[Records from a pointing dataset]
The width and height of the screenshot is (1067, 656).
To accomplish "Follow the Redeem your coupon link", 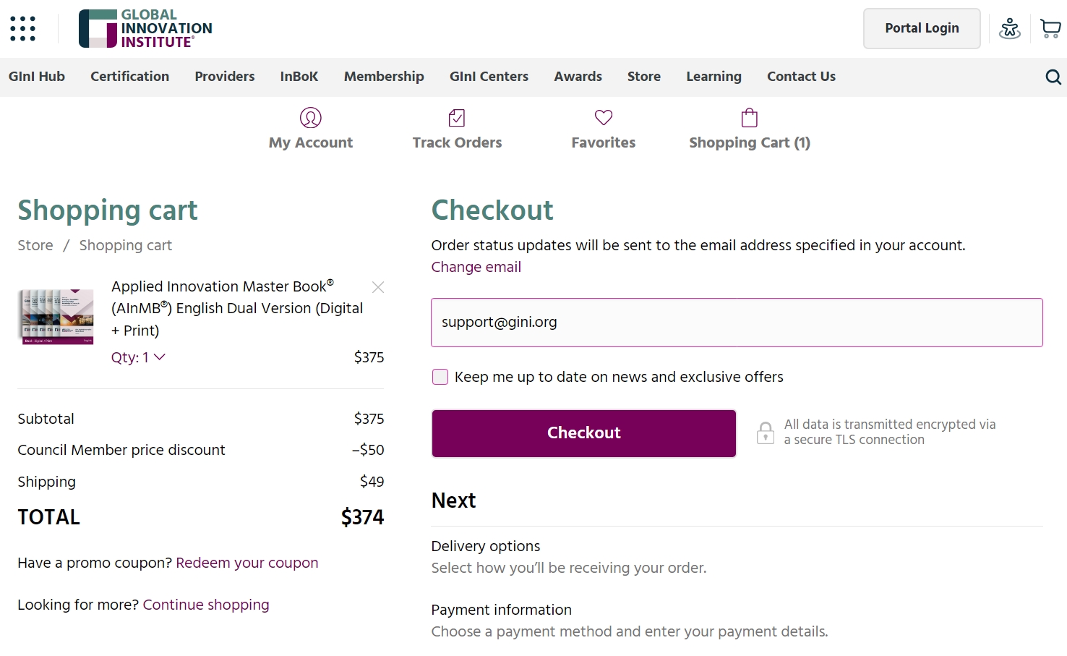I will 247,563.
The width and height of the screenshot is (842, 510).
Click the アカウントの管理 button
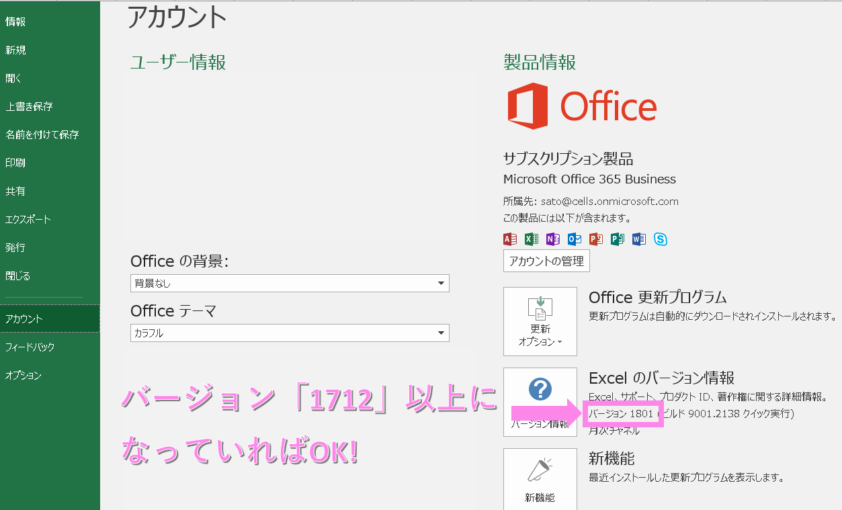click(x=546, y=261)
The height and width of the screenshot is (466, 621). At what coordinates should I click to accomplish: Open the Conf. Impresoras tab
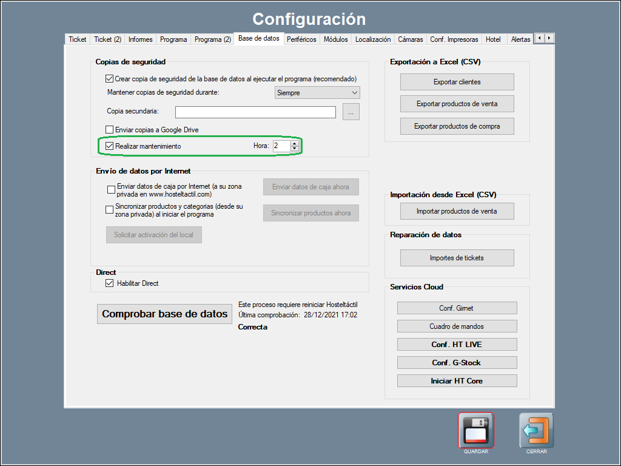pos(454,39)
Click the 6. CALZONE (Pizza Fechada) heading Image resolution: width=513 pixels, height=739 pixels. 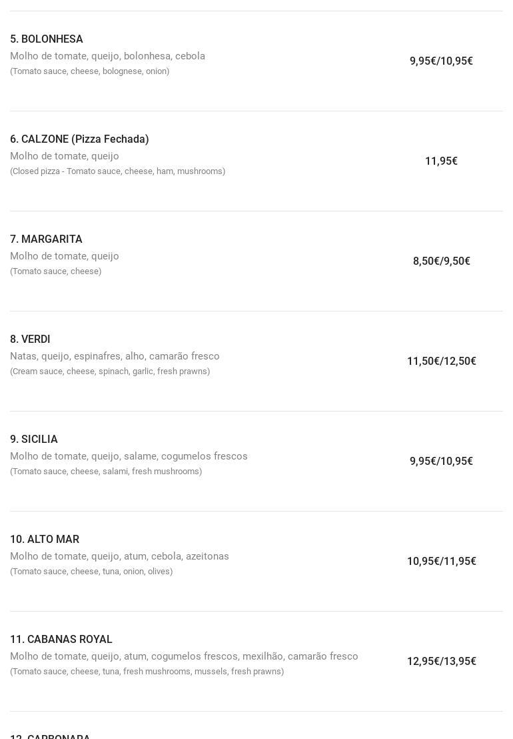(79, 139)
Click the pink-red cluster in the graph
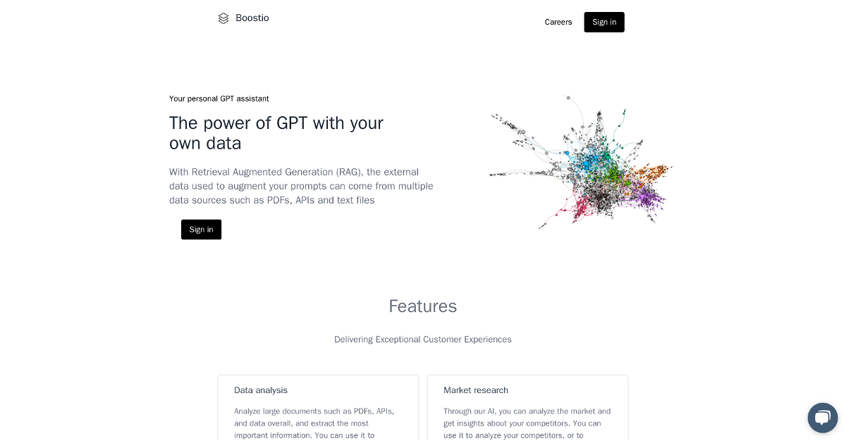Image resolution: width=846 pixels, height=441 pixels. (x=580, y=205)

Exercise aim:
Pull out every line of the records above that contains the string "screenshot", treating uppercase and lowercase as different.

Written answer:
The width and height of the screenshot is (1067, 656).
The width and height of the screenshot is (842, 510).
The height and width of the screenshot is (466, 621). At what coordinates should I click to accomplish: Open the Conf. Impresoras tab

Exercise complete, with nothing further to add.